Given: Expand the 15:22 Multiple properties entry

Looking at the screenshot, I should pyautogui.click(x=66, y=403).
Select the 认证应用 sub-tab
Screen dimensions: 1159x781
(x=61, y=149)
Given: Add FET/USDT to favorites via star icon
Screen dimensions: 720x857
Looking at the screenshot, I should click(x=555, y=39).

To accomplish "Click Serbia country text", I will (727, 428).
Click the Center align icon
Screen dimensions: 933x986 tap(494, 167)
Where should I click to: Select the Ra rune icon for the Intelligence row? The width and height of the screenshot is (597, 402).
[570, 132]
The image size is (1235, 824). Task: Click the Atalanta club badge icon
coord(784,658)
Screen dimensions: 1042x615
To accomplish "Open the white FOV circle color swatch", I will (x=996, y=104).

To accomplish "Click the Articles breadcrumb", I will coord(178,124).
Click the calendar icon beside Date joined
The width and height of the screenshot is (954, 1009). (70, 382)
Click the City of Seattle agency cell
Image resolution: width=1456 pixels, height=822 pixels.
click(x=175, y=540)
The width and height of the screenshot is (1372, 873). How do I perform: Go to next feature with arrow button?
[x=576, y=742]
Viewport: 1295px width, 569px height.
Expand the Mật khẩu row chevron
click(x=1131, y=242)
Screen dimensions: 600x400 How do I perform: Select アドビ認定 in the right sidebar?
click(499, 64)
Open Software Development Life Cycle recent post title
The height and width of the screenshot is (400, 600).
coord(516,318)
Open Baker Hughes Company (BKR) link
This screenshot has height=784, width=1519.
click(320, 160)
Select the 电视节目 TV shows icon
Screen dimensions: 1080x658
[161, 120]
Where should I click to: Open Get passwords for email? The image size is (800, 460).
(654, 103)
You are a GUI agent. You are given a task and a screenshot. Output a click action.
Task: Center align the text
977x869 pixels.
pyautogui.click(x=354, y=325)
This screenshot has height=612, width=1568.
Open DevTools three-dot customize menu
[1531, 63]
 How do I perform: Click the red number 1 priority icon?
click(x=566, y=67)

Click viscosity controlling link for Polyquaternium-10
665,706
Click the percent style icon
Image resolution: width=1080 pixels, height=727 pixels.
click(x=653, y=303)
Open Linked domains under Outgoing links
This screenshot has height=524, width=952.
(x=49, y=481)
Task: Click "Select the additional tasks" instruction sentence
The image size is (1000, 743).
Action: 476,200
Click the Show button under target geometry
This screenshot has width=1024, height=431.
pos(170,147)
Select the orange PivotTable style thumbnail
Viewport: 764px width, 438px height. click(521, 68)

• Instructions to follow: Each line of the data should be given back exactly.

• Written response:
Given: Expand the 15:22 Multiple properties entry

Looking at the screenshot, I should pyautogui.click(x=66, y=403).
Select the 认证应用 sub-tab
Screen dimensions: 1159x781
(x=61, y=149)
Given: Add FET/USDT to favorites via star icon
Screen dimensions: 720x857
Looking at the screenshot, I should click(x=555, y=39).

To accomplish "Click Serbia country text", I will (727, 428).
Click the Center align icon
Screen dimensions: 933x986 tap(494, 167)
Where should I click to: Select the Ra rune icon for the Intelligence row? The width and height of the screenshot is (597, 402).
[570, 132]
The image size is (1235, 824). Task: Click the Atalanta club badge icon
coord(784,658)
Screen dimensions: 1042x615
To accomplish "Open the white FOV circle color swatch", I will (x=996, y=104).

To accomplish "Click the Articles breadcrumb", I will coord(178,124).
Click the calendar icon beside Date joined
The width and height of the screenshot is (954, 1009). (70, 382)
Click the City of Seattle agency cell
Image resolution: width=1456 pixels, height=822 pixels.
click(x=175, y=540)
The width and height of the screenshot is (1372, 873). How do I perform: Go to next feature with arrow button?
[x=576, y=742]
Viewport: 1295px width, 569px height.
Expand the Mật khẩu row chevron
click(x=1131, y=242)
Screen dimensions: 600x400 How do I perform: Select アドビ認定 in the right sidebar?
click(499, 64)
Open Software Development Life Cycle recent post title
The height and width of the screenshot is (400, 600).
coord(516,318)
Open Baker Hughes Company (BKR) link
This screenshot has height=784, width=1519.
click(320, 160)
Select the 电视节目 TV shows icon
Screen dimensions: 1080x658
[161, 120]
Where should I click to: Open Get passwords for email? The image size is (800, 460).
(654, 103)
You are a GUI agent. You are given a task and a screenshot. Output a click action.
Task: Center align the text
977x869 pixels.
pyautogui.click(x=354, y=325)
This screenshot has height=612, width=1568.
Open DevTools three-dot customize menu
[1531, 63]
 How do I perform: Click the red number 1 priority icon?
click(x=566, y=67)

Click viscosity controlling link for Polyquaternium-10
665,706
Click the percent style icon
Image resolution: width=1080 pixels, height=727 pixels.
click(x=653, y=303)
Open Linked domains under Outgoing links
This screenshot has height=524, width=952.
(x=49, y=481)
Task: Click "Select the additional tasks" instruction sentence
The image size is (1000, 743).
Action: 476,200
Click the Show button under target geometry
This screenshot has width=1024, height=431.
pos(170,147)
Select the orange PivotTable style thumbnail
Viewport: 764px width, 438px height. click(521, 68)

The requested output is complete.